John Stott didn’t become one of the most influential evangelical leaders in the twentieth century by happenstance. Like so many preachers before him, he was always looking for ways to strengthen his preaching and ministry. Beginning in the 1940s, when Stott came across something he thought he could use, he captured it on a note card, labeled it according to topic, and filed it away in his study.

In The Preacher’s Notebook, Lexham Press collects 60 years of the quotes, illustrations, anecdotes, and prayers Stott collected—so you can incorporate them into your own life and ministry.

In this excerpt from the book’s introduction, Mark Meynell reflects on his personal experience with “Uncle John” and how this new book captures Stott’s legacy of “blazing clarity.”
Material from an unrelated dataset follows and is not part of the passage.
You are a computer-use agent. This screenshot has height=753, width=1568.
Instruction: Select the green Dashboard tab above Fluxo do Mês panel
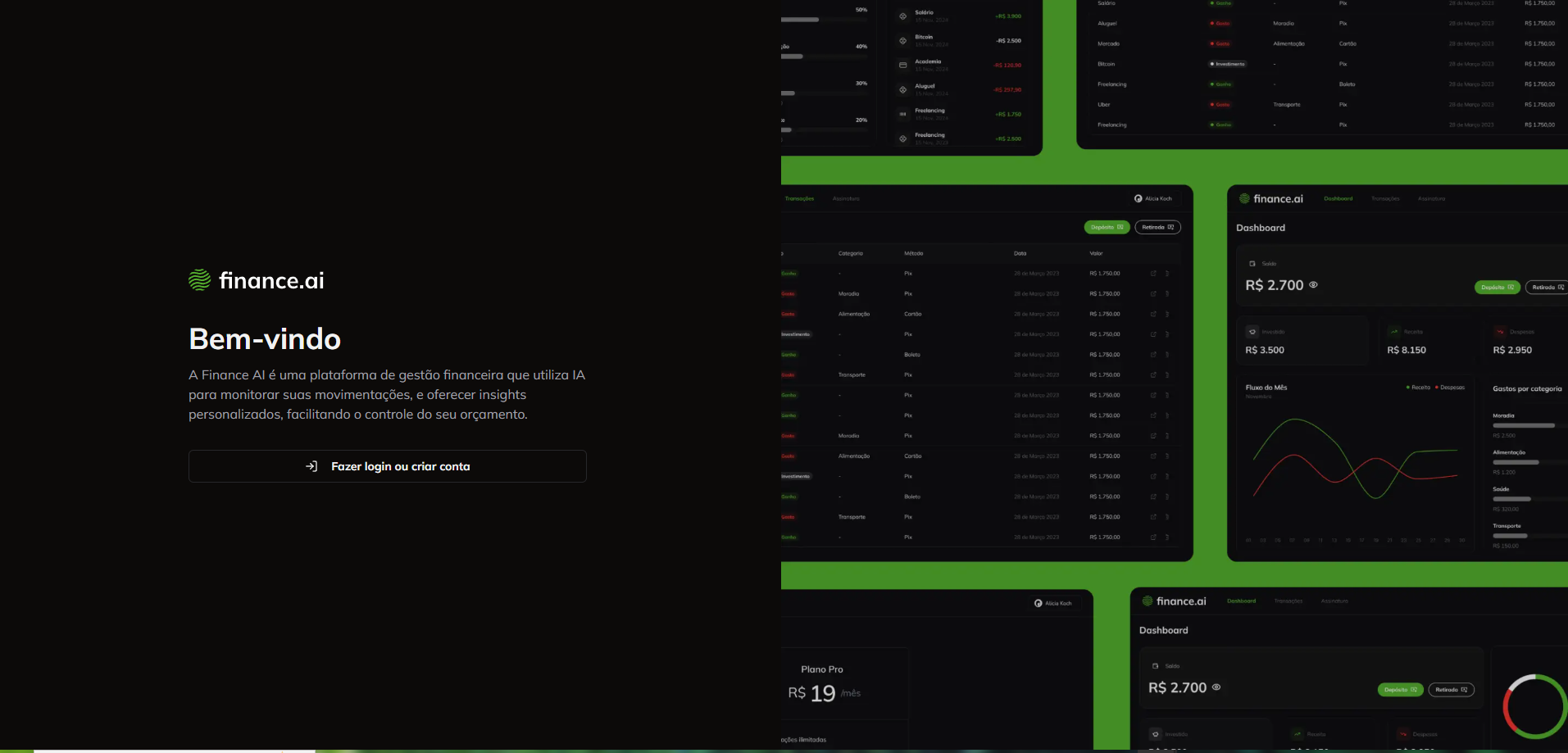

Phillips Brooks (of “O Little Town of Bethlehem” fame) once suggested that preaching was “truth through personality.” While this may be insufficient as a definition, it does make the point that you can tell a great deal about preachers’ personalities through the way they communicate truth. This was certainly true of John Stott. As Greg Scharf has said, one of Uncle John’s most remarkable characteristics was his integrity—the consistency between his preaching, writing, and living: “His clear and thoughtful preaching flowed from a disciplined and devoted life and was captured in equally lucid writings.”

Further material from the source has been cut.